Haberi görmemişler için sorunun ne olduğunu söyleyeyim. Bu düğünün davetlileri, denetlenecek banka ve finans kuruluşlarının üst düzey yöneticileri imiş. Görülen videolara yansıyan, “Halk Ekmek” veya "Kent Lokantaları” önündeki kuyruklardan uzun bir takı kuyruğu.

           

Peki yasalar ne diyor?

657 sayılı Devlet Memurları Kanunu”nun ilgili maddeleri şöyle:

Hediye alma, menfaat sağlama yasağı:

Madde 29 – Devlet memurlarının doğrudan doğruya veya aracı eliyle hediye istemeleri ve görevleri sırasında olmasa dahi menfaat sağlama amacı ile hediye kabul etmeleri veya iş sahiplerinden borç para istemeleri ve almaları yasaktır.

Kamu Görevlileri Etik Kurulu, hediye alma yasağının kapsamını belirlemeye ve en az genel müdür veya eşiti seviyedeki üst düzey kamu görevlilerince alınan hediyelerin listesini gerektiğinde her takvim yılı sonunda bu görevlilerden istemeye yetkilidir.

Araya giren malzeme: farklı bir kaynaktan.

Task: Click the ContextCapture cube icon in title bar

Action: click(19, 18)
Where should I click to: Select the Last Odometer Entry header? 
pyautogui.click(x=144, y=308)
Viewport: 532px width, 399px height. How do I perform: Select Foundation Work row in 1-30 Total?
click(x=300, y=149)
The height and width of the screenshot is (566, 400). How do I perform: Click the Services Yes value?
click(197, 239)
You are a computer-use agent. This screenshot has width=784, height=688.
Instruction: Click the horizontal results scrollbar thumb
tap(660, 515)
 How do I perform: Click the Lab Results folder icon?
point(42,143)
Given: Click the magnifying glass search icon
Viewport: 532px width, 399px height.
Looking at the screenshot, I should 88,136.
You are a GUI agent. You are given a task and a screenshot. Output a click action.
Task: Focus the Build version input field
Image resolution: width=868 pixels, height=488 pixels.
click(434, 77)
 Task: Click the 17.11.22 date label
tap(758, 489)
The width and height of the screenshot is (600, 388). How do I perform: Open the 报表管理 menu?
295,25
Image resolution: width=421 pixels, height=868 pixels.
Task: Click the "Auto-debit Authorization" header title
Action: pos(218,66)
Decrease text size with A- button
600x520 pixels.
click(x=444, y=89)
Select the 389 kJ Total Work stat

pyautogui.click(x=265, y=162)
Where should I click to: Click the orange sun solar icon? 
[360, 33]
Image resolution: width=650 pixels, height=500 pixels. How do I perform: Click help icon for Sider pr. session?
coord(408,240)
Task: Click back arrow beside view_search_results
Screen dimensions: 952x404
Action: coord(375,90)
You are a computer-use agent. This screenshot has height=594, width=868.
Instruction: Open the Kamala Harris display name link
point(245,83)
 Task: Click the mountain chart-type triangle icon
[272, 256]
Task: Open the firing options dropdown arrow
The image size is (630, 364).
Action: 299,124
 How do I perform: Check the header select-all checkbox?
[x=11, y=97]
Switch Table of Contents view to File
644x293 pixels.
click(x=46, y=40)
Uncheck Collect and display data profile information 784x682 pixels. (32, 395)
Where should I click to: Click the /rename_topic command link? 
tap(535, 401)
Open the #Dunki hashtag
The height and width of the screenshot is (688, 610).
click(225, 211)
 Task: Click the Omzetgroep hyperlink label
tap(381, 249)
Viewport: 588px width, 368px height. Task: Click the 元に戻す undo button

Denetimindeki teşebbüsten menfaat sağlama yasağı:

Madde 30 – Devlet memurunun, denetimi altında bulunan veya kendi görevi veya mensup olduğu kurum ile ilgisi olan bir teşebbüsten, doğrudan doğruya veya aracı eliyle her ne ad altında olursa olsun bir menfaat sağlaması yasaktır.

Sonuç

Yukarıda sözünü ettiğim araştırmalar A.B.D.’de yapılmış. Mesleklerdeki dürüstlük, etik değerlere bağlılık ve de kurumlara duyulan güvenin gittikçe düştüğü gözleniyor. Bu durum bütün dünyada da böyle. Her meslekte veya her kurumda etik dışı, dürüst olmayan eylemelere rastlanabilir. Önemli olan, bu tür eylemlere gösterilen tepkidir. Kurumların güvenirliğini, bu tepkiler korur. Sözü edilen düğüne resmi makamlardan nasıl bir tepki gelecek diye merak ediyorum. Acaba “Takı listesini aldık; ticari sırdır” deyip geçiştirilecek mi? Siz de merak ediyor musunuz?